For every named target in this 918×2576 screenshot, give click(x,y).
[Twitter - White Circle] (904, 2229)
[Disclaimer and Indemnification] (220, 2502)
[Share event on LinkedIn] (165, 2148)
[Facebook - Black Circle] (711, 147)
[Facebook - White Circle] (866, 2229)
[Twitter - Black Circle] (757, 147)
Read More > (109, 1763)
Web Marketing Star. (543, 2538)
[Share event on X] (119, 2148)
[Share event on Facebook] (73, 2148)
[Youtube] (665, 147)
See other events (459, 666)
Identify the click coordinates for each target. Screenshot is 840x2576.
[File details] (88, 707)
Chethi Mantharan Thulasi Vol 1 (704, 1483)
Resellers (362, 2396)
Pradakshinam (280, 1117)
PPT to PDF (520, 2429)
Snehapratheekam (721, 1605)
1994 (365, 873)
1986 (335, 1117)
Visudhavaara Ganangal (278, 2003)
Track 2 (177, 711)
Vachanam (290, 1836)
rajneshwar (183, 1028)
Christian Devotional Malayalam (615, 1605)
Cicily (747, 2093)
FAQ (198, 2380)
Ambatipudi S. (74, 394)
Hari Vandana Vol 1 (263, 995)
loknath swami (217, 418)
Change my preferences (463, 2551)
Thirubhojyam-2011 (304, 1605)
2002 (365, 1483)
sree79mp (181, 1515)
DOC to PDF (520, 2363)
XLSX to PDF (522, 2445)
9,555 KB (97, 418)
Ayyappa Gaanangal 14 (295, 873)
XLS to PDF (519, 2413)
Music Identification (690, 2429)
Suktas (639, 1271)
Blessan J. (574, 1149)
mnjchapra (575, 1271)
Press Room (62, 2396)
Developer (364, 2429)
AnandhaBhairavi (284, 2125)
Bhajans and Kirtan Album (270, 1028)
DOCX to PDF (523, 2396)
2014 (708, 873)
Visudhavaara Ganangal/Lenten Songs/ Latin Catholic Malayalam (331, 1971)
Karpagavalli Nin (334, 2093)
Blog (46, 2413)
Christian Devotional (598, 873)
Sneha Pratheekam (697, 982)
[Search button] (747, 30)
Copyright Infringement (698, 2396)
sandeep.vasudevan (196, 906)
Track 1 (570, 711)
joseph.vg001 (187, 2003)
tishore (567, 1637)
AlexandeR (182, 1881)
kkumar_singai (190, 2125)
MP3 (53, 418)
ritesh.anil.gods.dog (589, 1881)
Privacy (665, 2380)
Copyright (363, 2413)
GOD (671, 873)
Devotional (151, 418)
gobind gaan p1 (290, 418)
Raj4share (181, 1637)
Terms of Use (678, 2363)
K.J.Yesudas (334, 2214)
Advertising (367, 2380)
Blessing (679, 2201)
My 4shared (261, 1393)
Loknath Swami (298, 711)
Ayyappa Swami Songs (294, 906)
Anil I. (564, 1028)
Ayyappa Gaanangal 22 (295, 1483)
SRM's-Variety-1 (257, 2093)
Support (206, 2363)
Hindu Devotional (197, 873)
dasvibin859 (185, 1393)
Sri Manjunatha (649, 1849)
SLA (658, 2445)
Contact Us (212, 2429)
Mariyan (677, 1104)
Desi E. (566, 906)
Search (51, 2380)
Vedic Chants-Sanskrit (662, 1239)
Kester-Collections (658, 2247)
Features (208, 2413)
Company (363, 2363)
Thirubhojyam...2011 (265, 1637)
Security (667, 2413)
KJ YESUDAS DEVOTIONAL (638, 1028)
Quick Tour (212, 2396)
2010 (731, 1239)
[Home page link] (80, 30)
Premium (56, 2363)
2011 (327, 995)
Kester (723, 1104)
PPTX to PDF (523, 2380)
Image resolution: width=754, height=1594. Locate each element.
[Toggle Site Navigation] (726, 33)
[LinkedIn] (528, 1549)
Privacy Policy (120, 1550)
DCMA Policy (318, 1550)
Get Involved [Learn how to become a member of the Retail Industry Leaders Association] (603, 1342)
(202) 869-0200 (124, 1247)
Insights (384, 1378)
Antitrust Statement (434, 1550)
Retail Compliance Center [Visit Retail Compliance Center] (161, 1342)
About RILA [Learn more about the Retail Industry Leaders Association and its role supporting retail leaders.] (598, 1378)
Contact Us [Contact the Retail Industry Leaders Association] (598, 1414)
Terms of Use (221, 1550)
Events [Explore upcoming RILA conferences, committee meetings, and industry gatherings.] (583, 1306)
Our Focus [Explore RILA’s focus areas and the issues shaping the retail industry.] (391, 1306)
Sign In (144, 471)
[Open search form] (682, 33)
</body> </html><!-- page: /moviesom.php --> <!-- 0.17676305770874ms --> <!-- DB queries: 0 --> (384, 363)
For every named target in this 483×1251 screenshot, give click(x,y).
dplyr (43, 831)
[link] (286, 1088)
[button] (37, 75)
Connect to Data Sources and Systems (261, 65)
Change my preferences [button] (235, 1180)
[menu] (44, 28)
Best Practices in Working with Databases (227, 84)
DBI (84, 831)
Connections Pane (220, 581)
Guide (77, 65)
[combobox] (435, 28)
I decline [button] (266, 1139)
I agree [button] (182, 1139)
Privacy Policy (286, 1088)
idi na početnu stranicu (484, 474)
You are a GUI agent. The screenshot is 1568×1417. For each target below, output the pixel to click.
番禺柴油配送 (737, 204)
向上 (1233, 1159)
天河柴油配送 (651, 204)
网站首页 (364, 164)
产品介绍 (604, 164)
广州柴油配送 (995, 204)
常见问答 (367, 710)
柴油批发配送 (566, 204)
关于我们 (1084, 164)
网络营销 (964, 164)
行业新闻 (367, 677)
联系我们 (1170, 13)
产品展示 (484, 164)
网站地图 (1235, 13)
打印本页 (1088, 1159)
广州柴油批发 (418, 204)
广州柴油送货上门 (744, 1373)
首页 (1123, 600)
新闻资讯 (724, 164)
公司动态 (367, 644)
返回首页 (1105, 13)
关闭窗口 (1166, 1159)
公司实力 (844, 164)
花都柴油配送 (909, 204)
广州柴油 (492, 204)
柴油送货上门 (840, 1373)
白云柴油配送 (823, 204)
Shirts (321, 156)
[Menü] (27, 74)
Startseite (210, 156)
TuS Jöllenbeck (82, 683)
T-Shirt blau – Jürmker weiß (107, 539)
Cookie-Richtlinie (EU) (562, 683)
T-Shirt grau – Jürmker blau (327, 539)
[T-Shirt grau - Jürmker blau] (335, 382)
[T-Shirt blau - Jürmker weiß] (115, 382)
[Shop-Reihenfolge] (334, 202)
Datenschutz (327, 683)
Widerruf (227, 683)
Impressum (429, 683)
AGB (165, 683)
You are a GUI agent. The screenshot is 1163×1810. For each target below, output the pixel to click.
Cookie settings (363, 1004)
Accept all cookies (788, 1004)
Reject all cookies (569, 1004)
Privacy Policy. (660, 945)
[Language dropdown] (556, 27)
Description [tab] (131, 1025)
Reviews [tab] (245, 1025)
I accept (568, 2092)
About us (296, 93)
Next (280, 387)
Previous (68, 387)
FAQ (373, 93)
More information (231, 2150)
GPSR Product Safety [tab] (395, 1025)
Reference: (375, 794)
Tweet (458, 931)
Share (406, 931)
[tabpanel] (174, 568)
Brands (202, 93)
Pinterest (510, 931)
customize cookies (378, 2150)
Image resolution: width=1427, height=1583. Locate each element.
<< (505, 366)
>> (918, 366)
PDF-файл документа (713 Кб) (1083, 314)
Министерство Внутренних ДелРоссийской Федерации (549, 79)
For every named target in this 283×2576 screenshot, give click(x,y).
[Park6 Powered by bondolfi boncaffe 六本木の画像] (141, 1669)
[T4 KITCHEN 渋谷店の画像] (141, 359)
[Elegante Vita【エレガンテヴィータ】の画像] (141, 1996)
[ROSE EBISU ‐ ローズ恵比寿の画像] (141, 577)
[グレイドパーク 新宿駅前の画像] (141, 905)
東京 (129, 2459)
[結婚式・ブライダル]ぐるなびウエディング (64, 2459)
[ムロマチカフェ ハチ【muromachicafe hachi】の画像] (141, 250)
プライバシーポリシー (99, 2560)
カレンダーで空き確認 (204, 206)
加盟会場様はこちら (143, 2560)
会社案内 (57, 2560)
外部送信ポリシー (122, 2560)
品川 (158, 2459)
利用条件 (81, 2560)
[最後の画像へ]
┄┄┄┄┄┄
*Directions for this task:*
Copy the records from the line with "Connect to Data Sources and Systems (261, 65)" to the line with "Pinterest (510, 931)", both lines included, and keep every request line. Add -117 to each number in the answer coordinates.

*Answer to this exercise:*
Connect to Data Sources and Systems (144, -52)
Change my preferences [button] (118, 1063)
[menu] (-73, -89)
Best Practices in Working with Databases (110, -33)
DBI (-33, 714)
Connections Pane (103, 464)
Guide (-40, -52)
[combobox] (318, -89)
I decline [button] (149, 1022)
I agree [button] (65, 1022)
Privacy Policy (169, 971)
idi na početnu stranicu (367, 357)
You are a GUI agent. The screenshot is 1568×1417. For each target below, output the pixel to click.
番禺柴油配送 (620, 87)
向上 (1116, 1042)
天河柴油配送 (534, 87)
网站首页 (247, 47)
产品介绍 (487, 47)
广州柴油配送 (878, 87)
常见问答 (250, 593)
柴油批发配送 (449, 87)
关于我们 (967, 47)
网络营销 (847, 47)
行业新闻 (250, 560)
联系我们 (1053, -104)
产品展示 (367, 47)
网站地图 (1118, -104)
打印本页 (971, 1042)
广州柴油批发 (301, 87)
广州柴油送货上门 (627, 1256)
首页 (1006, 483)
新闻资讯 (607, 47)
公司动态 (250, 527)
返回首页 (988, -104)
关闭窗口 (1049, 1042)
公司实力 (727, 47)
花都柴油配送 (792, 87)
广州柴油 (375, 87)
柴油送货上门 (723, 1256)
白云柴油配送 (706, 87)
Shirts (204, 39)
[Menü] (-90, -43)
Startseite (93, 39)
TuS Jöllenbeck (-35, 566)
T-Shirt blau – Jürmker weiß (-10, 422)
Cookie-Richtlinie (EU) (445, 566)
T-Shirt grau – Jürmker blau (210, 422)
[T-Shirt grau - Jürmker blau] (218, 265)
[T-Shirt blau - Jürmker weiß] (-2, 265)
[Shop-Reihenfolge] (217, 85)
Datenschutz (210, 566)
Widerruf (110, 566)
Impressum (312, 566)
AGB (48, 566)
You are a GUI agent. The screenshot is 1163×1810. For each target below, output the pixel to click.
Cookie settings (246, 887)
Accept all cookies (671, 887)
Reject all cookies (452, 887)
Privacy Policy. (543, 828)
[Language dropdown] (439, -90)
Description [tab] (14, 908)
Reviews [tab] (128, 908)
I accept (451, 1975)
About us (179, -24)
Next (163, 270)
Previous (-49, 270)
FAQ (256, -24)
More information (114, 2033)
GPSR Product Safety [tab] (278, 908)
Reference: (258, 677)
Tweet (341, 814)
Share (289, 814)
[tabpanel] (57, 451)
Brands (85, -24)
Pinterest (393, 814)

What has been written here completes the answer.